The interest rate on retail loans depends on the type of loan. For secured loans, the interest rates are generally lower. For unsecured loans, the interest rates are typically on the higher side. Lenders also analyze the borrower’s credit score, age, and certain other factors to determine the interest rate.

How is the interest rate on a retail loan calculated?

Lenders calculate the interest rate based on your credit profile, loan type, tenure, and other factors. You can qualify for a lower interest rate by maintaining a clean credit history and a good relationship with the lender.

What is the maximum loan amount I can get under a retail loan?

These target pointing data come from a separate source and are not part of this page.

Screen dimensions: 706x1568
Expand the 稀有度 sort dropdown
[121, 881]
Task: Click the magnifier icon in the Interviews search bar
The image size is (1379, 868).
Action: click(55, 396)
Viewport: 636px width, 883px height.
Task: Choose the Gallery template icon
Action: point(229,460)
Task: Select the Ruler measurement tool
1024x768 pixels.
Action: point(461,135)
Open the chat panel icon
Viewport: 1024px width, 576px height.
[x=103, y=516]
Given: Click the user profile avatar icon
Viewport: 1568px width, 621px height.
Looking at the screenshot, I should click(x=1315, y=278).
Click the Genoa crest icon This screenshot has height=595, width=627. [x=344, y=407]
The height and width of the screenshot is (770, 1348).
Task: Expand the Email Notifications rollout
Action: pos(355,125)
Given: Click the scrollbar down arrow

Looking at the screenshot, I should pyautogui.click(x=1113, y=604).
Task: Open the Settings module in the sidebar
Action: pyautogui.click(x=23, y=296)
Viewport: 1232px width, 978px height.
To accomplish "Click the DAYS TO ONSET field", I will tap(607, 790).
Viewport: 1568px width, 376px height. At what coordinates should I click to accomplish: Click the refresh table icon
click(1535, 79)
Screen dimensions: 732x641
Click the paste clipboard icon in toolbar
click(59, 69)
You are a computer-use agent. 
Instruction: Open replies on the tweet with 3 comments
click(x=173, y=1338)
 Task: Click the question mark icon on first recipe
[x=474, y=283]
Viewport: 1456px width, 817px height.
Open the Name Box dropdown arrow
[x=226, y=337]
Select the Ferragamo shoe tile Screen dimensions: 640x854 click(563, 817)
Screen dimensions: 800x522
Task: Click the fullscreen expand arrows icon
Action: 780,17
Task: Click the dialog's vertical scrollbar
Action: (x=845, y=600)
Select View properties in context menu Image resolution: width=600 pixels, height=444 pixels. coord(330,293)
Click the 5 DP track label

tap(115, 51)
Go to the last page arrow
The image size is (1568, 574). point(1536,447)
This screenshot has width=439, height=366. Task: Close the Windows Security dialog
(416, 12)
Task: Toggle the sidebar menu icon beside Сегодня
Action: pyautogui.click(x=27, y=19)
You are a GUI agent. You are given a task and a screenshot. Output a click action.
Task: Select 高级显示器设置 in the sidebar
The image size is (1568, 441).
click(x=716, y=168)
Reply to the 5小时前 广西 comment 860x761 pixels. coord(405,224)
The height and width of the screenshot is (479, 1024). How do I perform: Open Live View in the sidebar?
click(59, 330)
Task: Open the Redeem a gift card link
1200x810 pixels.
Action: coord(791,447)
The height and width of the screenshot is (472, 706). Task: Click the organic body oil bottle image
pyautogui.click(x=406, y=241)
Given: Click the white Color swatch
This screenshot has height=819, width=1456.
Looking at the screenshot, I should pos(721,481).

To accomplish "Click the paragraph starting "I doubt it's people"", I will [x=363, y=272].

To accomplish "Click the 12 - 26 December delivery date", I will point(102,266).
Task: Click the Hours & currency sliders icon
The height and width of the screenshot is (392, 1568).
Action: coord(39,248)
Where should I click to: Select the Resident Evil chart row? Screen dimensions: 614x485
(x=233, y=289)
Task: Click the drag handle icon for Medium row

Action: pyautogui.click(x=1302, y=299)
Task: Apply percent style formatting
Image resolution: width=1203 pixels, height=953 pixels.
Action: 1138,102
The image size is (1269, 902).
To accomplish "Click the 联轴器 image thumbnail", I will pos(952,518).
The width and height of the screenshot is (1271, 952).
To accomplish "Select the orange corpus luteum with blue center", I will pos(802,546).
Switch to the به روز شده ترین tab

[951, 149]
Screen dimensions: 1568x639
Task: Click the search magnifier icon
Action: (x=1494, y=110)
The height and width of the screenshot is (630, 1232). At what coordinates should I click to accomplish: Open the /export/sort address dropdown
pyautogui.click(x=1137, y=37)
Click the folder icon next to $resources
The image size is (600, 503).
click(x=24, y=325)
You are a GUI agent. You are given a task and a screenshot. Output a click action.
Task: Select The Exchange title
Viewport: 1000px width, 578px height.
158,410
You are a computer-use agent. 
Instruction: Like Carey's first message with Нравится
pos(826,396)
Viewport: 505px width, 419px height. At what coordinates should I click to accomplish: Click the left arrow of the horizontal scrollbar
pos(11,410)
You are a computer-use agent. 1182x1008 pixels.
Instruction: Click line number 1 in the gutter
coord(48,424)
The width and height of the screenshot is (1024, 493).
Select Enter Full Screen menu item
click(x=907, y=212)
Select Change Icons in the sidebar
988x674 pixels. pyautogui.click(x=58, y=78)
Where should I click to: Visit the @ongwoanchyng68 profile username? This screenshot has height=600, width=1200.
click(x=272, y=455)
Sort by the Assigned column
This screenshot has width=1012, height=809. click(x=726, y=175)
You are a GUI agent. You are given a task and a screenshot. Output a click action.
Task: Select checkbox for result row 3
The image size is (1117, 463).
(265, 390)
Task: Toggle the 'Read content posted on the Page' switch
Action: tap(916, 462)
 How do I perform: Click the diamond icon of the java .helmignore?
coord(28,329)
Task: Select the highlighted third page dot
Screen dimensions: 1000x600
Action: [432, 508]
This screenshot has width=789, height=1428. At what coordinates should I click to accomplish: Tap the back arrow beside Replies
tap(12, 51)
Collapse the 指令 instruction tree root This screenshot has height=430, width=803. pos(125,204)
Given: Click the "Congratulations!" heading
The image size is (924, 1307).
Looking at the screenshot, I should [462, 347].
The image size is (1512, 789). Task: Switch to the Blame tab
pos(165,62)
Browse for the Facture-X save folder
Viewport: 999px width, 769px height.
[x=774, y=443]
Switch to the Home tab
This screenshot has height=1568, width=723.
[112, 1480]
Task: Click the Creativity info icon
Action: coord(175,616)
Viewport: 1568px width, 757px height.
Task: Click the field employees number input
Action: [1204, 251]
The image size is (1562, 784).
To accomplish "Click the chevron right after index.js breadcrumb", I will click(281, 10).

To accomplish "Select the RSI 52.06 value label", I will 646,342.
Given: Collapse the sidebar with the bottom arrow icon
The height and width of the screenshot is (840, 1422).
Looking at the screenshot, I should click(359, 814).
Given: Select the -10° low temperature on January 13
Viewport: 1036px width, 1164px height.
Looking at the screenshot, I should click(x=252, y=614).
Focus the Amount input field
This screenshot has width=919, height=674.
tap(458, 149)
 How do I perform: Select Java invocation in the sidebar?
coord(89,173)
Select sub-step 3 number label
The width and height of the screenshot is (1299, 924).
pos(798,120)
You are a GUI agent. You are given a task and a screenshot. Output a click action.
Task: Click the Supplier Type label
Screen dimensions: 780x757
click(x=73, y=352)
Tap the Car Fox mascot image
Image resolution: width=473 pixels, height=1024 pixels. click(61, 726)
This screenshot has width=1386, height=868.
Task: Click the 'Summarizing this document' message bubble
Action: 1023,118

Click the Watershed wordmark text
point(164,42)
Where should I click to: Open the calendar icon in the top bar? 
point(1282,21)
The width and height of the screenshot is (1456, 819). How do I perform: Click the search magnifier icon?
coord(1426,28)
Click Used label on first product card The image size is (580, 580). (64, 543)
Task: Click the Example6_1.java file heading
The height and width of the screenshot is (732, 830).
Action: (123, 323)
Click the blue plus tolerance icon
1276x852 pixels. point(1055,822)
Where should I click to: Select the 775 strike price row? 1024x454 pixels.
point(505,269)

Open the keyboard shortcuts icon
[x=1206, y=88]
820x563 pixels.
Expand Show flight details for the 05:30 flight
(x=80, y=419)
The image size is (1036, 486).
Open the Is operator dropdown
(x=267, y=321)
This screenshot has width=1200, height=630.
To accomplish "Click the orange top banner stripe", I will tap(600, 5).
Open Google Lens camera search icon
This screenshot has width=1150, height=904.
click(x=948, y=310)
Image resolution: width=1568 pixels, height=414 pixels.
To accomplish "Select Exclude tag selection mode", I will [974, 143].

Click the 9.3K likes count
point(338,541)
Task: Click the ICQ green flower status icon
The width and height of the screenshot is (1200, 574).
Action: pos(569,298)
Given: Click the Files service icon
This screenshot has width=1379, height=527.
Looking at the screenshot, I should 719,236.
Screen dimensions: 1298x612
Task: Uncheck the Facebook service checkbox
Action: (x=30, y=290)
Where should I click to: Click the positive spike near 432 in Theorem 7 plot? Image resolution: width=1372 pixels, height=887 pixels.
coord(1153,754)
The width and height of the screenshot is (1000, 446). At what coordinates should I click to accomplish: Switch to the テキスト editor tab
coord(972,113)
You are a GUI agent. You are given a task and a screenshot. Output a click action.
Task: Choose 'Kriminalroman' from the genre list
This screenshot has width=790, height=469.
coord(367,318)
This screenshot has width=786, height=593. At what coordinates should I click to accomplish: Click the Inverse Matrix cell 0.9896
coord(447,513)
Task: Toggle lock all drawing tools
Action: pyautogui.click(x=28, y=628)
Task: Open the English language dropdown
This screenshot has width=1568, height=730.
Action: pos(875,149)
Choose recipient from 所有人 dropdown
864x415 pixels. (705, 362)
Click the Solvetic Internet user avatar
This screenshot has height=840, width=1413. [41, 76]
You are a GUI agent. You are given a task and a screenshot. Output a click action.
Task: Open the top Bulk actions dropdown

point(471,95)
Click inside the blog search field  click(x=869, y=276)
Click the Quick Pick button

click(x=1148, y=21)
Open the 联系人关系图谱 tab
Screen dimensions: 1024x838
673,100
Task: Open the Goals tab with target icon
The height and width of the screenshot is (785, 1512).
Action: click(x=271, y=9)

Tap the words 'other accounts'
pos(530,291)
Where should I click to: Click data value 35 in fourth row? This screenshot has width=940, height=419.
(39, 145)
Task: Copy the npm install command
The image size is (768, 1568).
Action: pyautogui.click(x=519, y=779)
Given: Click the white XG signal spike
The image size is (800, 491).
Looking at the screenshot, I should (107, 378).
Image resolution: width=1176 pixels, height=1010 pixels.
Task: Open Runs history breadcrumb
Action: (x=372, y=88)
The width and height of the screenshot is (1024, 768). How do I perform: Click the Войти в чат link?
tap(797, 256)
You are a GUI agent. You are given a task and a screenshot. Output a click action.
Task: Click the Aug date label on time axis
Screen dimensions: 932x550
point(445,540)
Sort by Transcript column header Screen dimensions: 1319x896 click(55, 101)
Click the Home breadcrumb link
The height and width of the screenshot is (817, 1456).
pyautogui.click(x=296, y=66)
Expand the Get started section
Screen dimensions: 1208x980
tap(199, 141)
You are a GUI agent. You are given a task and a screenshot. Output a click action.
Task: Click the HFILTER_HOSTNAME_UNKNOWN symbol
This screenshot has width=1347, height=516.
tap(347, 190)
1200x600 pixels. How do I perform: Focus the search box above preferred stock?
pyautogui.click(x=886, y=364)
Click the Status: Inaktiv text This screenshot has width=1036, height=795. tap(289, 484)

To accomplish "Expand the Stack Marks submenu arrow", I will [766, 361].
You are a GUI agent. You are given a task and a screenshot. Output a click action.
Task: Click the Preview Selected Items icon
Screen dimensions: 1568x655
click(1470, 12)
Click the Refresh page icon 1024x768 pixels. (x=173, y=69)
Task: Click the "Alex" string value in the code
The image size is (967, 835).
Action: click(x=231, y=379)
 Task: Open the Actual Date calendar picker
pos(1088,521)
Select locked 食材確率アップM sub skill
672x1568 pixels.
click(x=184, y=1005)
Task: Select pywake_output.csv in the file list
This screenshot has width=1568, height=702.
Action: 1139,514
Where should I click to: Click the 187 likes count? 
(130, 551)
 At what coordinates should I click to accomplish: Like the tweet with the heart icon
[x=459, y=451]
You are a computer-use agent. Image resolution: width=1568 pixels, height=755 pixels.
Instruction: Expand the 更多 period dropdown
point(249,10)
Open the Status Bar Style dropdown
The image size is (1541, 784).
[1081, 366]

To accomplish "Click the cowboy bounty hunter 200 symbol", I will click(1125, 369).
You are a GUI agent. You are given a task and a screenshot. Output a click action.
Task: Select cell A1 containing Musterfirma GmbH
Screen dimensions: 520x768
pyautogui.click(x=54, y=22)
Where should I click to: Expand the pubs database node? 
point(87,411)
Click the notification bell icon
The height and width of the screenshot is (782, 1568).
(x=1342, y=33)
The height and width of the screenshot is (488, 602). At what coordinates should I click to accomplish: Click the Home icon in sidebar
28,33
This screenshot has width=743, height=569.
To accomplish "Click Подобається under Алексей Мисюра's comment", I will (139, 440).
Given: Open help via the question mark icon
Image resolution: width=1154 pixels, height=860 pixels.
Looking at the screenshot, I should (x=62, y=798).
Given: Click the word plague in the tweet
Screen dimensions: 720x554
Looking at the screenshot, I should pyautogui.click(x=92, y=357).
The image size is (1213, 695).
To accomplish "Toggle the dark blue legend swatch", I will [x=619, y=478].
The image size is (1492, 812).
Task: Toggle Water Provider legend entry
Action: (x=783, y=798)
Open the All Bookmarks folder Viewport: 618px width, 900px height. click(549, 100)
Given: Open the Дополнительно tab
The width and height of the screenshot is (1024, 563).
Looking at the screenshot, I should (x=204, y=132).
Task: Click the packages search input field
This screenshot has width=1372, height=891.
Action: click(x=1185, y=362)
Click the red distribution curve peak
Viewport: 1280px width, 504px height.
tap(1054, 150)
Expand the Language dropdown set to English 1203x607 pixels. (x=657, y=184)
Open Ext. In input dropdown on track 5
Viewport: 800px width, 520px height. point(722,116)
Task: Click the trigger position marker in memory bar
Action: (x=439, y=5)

The maximum loan amount depends on your credit profile, loan type, and the collateral offered. If you have a good credit score and can provide high-value collateral, you can qualify for a significantly higher loan amount.

What is the repayment tenure for retail loans?

The repayment tenure for retail loans depends on the type of loan and the loan amount. For personal loans, it may range between 6 and 24 months. For home loans, it may go up to 30 years.

Can self-employed individuals apply for retail loans?

Yes, self-employed individuals can apply for retail loans. However, approval chances depend on the borrower’s business experience, annual turnover, and credit score, among other factors.